The Way We Live Now by Anthony Trollope

The Way We Live Now (Oxford World's Classics)

The Way We Live now isn't the best known of Trollope's works nowadays.  His novels about politicking churchmen are a lot more familiar.  But in his own day he was as well known for being one of the few novelists who really understood money.  And this one is the one that is really worth reading if you want an insight into what goes on in board rooms among the people who read the numbers.   At this time of financial meltdown, this is more true than ever.  The plot is too complicated to summarise and as I urge you to read it I don't want to spoil it anyway.  But it is a cracking read.



The bit I wanted to draw your attention to is a tiny part of the whole, but which is included by Trollope by way of an illustration of what else is going on.  One of the main characters is Sir Felix Carbury, a pretty worthless penniless aristocrat.  He doesn't have many redeeming features as a man.  One of his many vices is gambling.  He gambles in a club with a group of his contemporaries who are equally disreputable and dislikable characters.  The card games distribute wealth around the members of the group fairly randomly.  But none of the group has much in the way of ready money.  So debts are settled with IOUs.  The IOUs are rarely redeemed for cash but can be used as stakes in future games.

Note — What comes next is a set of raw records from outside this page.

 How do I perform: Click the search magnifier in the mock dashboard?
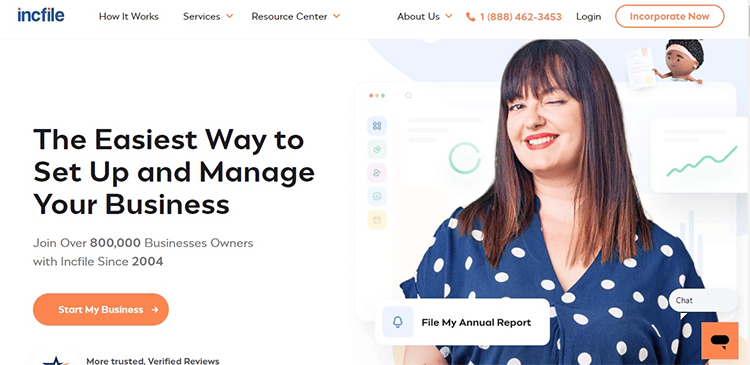[408, 96]
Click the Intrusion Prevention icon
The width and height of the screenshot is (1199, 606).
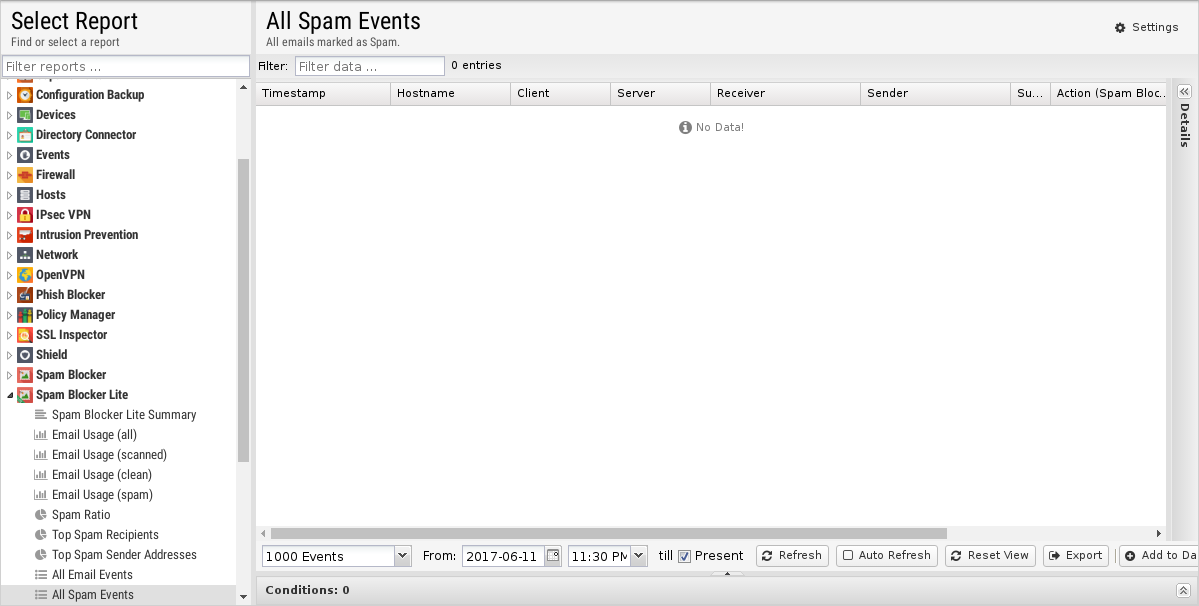(x=25, y=235)
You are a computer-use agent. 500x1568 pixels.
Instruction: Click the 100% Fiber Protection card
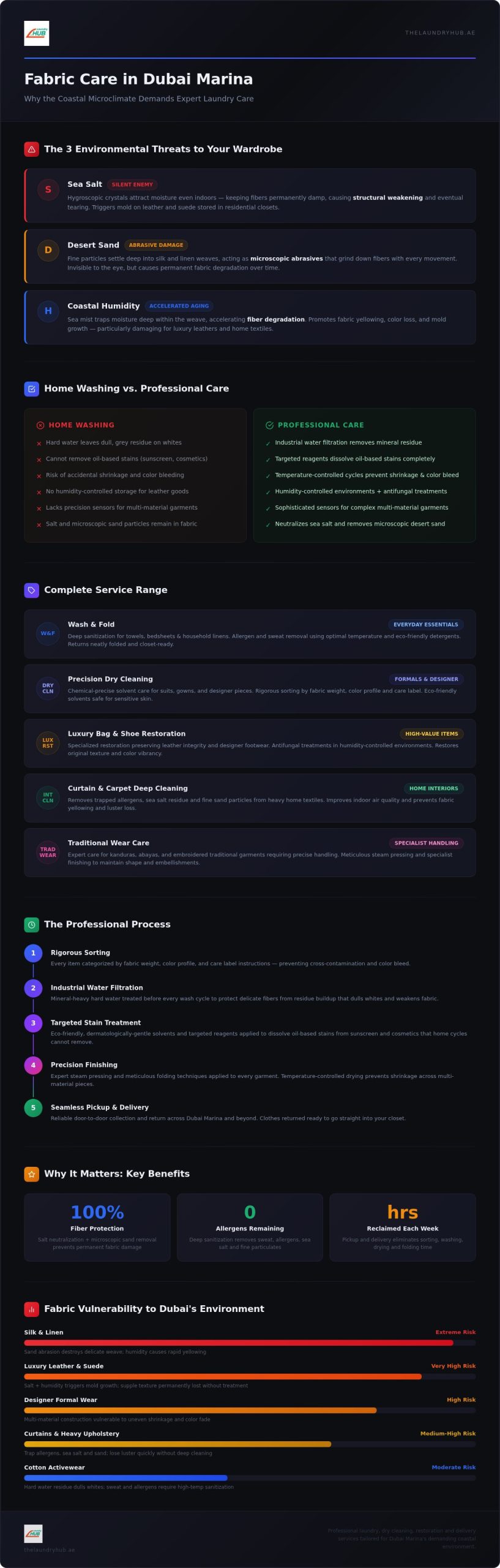(97, 1227)
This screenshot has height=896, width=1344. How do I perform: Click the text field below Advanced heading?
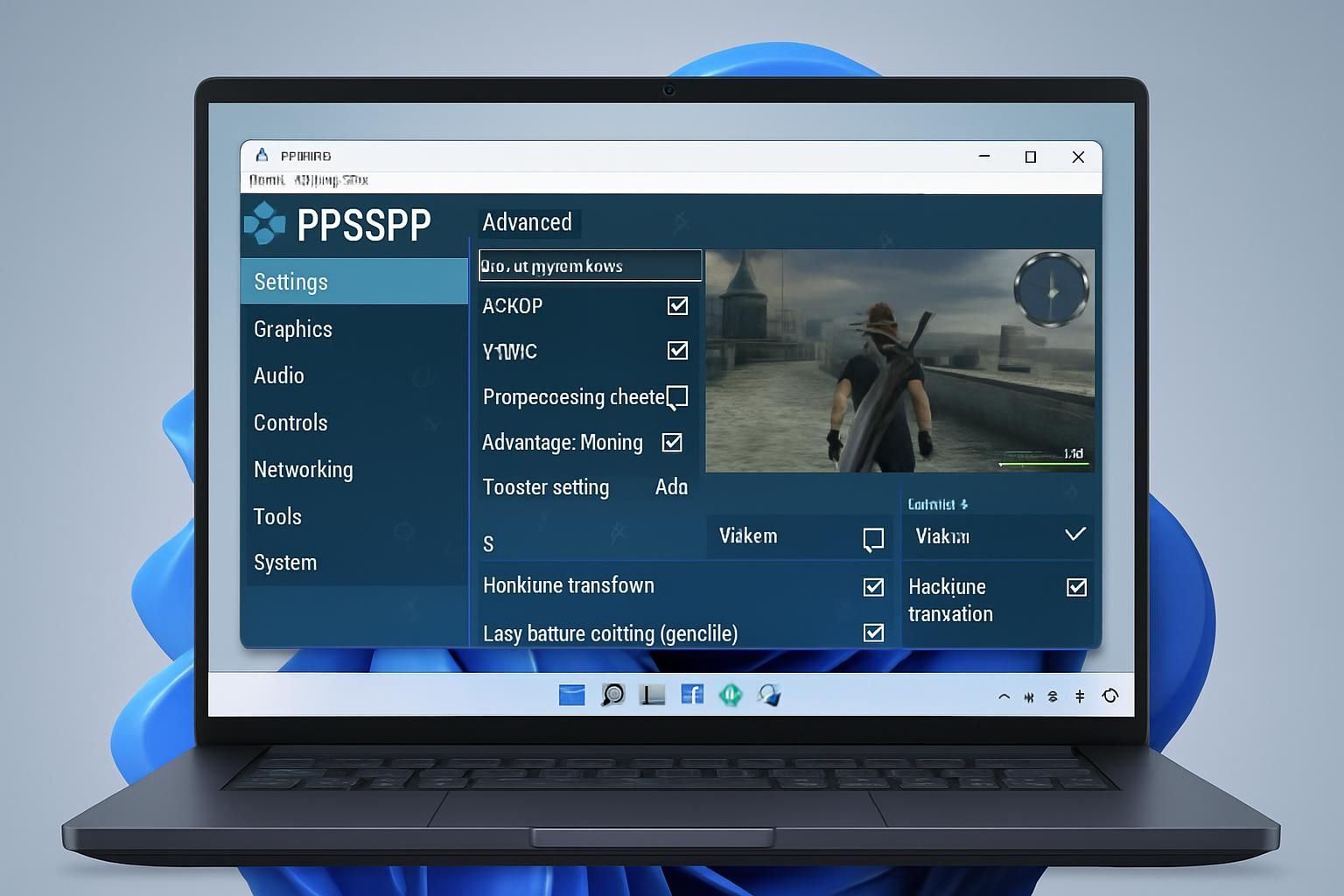pos(590,266)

At one stage in the novel Sir Felix has a run of good luck on the cards and becomes quite wealthy on paper.  But he can't turn his impressive looking assets into hard cash.

The creditworthiness and willingness to pay affects the value and everyone knows that in reality some of the stakes are worthless.  But that doesn't stop the game carrying on.

In the meantime in the real world, much the same thing is going on in a more subtle way.  Sir Toby gambles in that as well with equally unprofitable results.

The Way We Live Now has no need to be renamed The Way We Live Then.  The fraudulent nature of high finance it portrays is bang up to date and explains the current financial crisis better than a lot of the news reports.